The House passed the budget’s second reading vote on Wednesday with a 72-41 supermajority.
Earlier this summer, the Senate passed its budget — which was more austere in terms of raises -— with a veto-proof majority. The Senate budget included across the board raises of an average 3% for most state employees, including teachers.
The House budget reduces personal and corporate income tax rates. For raises, teachers would get an average of 5.5% raises and most other state employees would get 5% raises over the next two years. The House budget also gives eight weeks of paid parental leave to teachers who are new mothers, and raises the minimum wage of non-certified school personnel to $15 an hour.
The House budget spends $25.7 billion in taxpayer money over the next two years on tax cuts, teacher and other state employee raises, bonuses using federal funds, capital projects, infrastructure and broadband expansion.
Both chambers’ budgets spend federal American Rescue Plan Act funds on bonuses for government employees who worked during the coronavirus pandemic.
During debate Wednesday and Thursday, Democrats spoke against policy provisions in the budget that would limit the governor’s ability to issue executive orders and impact the office of the attorney general as well. Another provision in the budget would require teachers to post lesson plans online.
Democrats asked Republicans to address executive powers separate from the budget, but their amendment to remove it failed. The House budget would require Council of State concurrence on states of emergency and continuing orders than is already described in state law after a certain number of days. The Senate had a different version of emergency powers in its budget, so a new version could appear in the final budget. There’s also a separate bill about executive powers. North Carolina has been under a state of emergency first issued by Cooper in March 2020 for the coronavirus pandemic.

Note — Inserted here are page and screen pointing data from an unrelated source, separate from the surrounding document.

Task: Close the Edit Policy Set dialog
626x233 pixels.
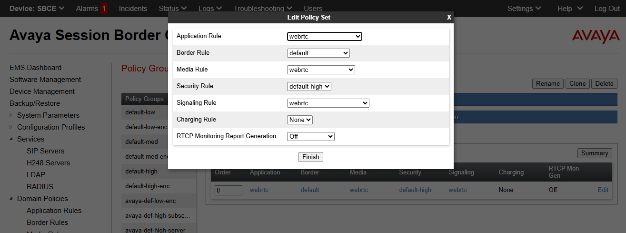Action: click(x=448, y=17)
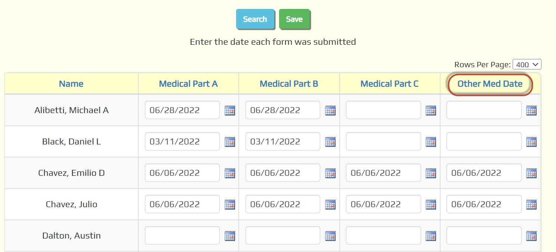This screenshot has height=252, width=556.
Task: Open calendar for Black's Medical Part B
Action: pos(330,142)
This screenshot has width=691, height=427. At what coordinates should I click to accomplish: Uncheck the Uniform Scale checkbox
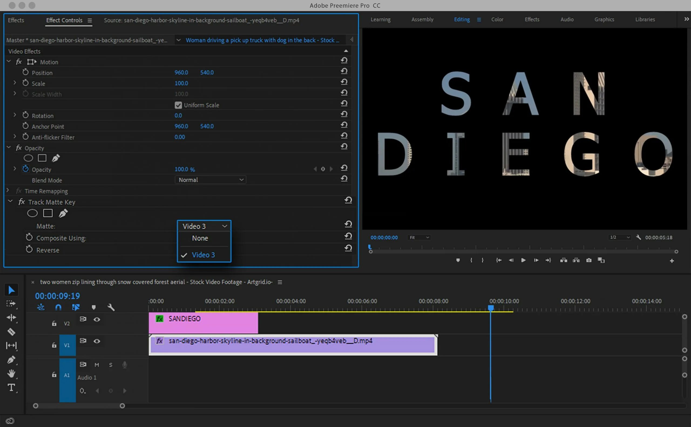coord(178,105)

Earlier in the week, Bell told reporters that the House budget did not deal with emergency powers, and instead House leaders wanted to handle it within a separate bill. Bell told The N&O after the vote on Thursday that a subcommittee chair had inserted the provision, to his surprise. Regardless, the final compromise version of the budget may or not include a provision about the governor’s powers.
Senate and House budget plan
The Senate passed its budget in June 32-17, a veto-proof majority. While the chambers are majority Republican, a supermajority of three-fifths of lawmakers is required for veto overrides.

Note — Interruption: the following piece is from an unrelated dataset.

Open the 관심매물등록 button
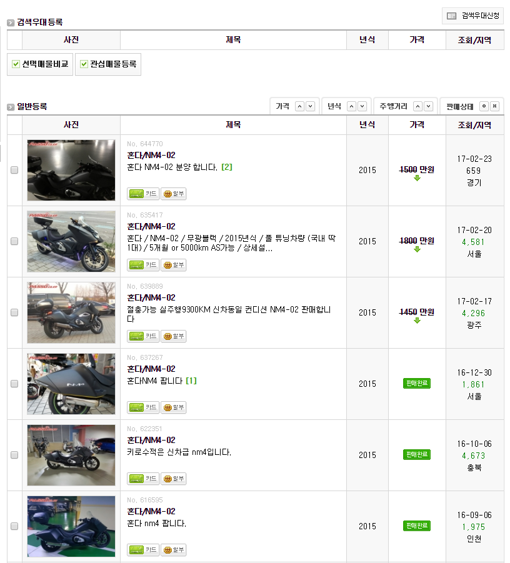510x563 pixels. tap(108, 64)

Next up is the Senate to take a procedural vote on the House budget likely Monday night, then both chambers move into the final negotiating process of a “conference” budget. Leaders have said that Cooper will be involved in those discussions, too, and that everyone wants the final legislation budget going to the governor’s desk to be one he signs into law.
Reives, who leads House Democrats, said during Thursday’s floor debate that he hopes to “sneak in at the kids’ table” and also be part of the final negotiations between Moore, Senate leader Phil Berger and Cooper.
The new fiscal year already started, on July 1. There could be a state budget by Labor Day.